コメットは翼のデザインも見どころだった。その後の旅客機はほとんどエンジンが主翼から吊り下げられているのに対し、コメットは主翼の中にターボジェットエンジン「デ・ハビランド・ゴースト」がすっきり収まっていた。

再現されたコメットの操縦室/CNN / Max Burnell
再現されたコメットの操縦室/CNN / Max Burnell

美しさや目新しさの一方で、コメットのエンジンは燃料の消費が激しく、離陸時のパワーが不足していた。その結果、パイロットが機首を早く上げすぎたり、滑走路をオーバーランしたりする事態が生じ、深刻な事故を招いた。ただ最終的にコメットを運航停止まで追い込んだのは、それ以上に破壊的な設計上、技術上の欠陥だった。

コメットは「危険」の代名詞となってしまったが、当初はぜいたくな旅の可能性を示す見本のようだった。機体後部の階段を上ってドアから一歩入れば、そこには旅客機の歴史がよみがえる。ウォルシュ氏らのチームは、客室の内装も詳細に再現した。

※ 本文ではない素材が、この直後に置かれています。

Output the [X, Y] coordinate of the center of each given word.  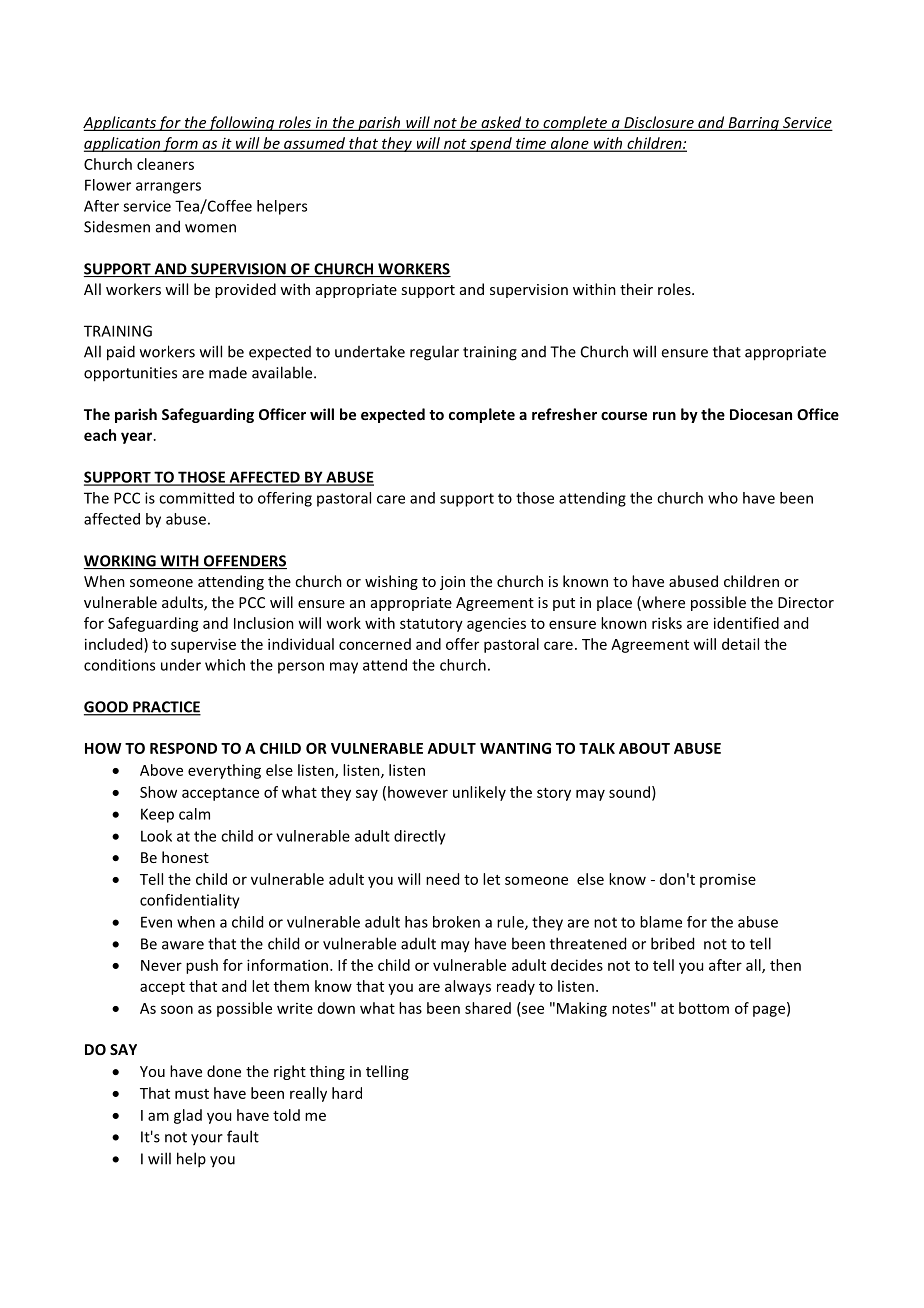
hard [347, 1093]
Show [158, 792]
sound [629, 792]
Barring [753, 124]
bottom [704, 1008]
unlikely [479, 793]
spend [491, 144]
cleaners [165, 164]
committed [196, 498]
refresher [564, 414]
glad [188, 1116]
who [723, 498]
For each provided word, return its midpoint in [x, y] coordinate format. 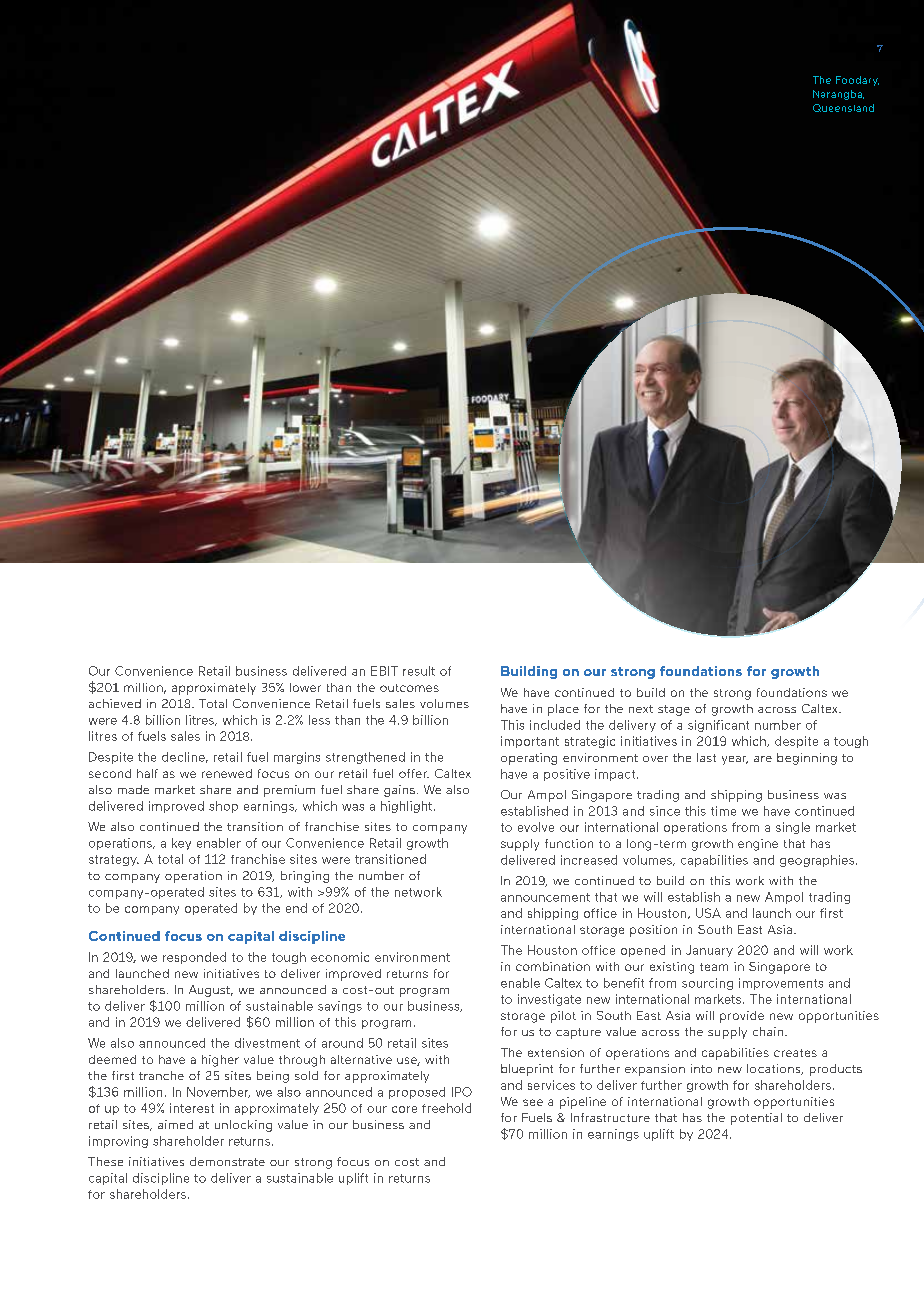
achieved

まずはトイレだ。近年の男女兼用の設備とは違い、男女別になっている。男性用には小便器、女性用には椅子とテーブルや化粧鏡が備え付けられていた。

メインの客室は片側に2人用座席の列が再現された。青い布張りの座席は、赤いカーテンとそろいの柄だ。足元は十分な広さがあり、カップホルダーや灰皿も取り付けられている。

初期型のコメットは長方形の窓が特徴だった。これは構造破損の原因とみなされたことがあり、後継モデルには丸窓が採用された。

食事の時間になると、客室乗務員が面倒をいとわずに木製のトレーを配る。食卓では正式な皿やナイフ、フォーク類が使われた。頭上に荷物棚はなく、博物館が3Dプリンターで再現した電灯には「スチュワード(客室乗務員)」を呼び出す赤いボタンが付いている。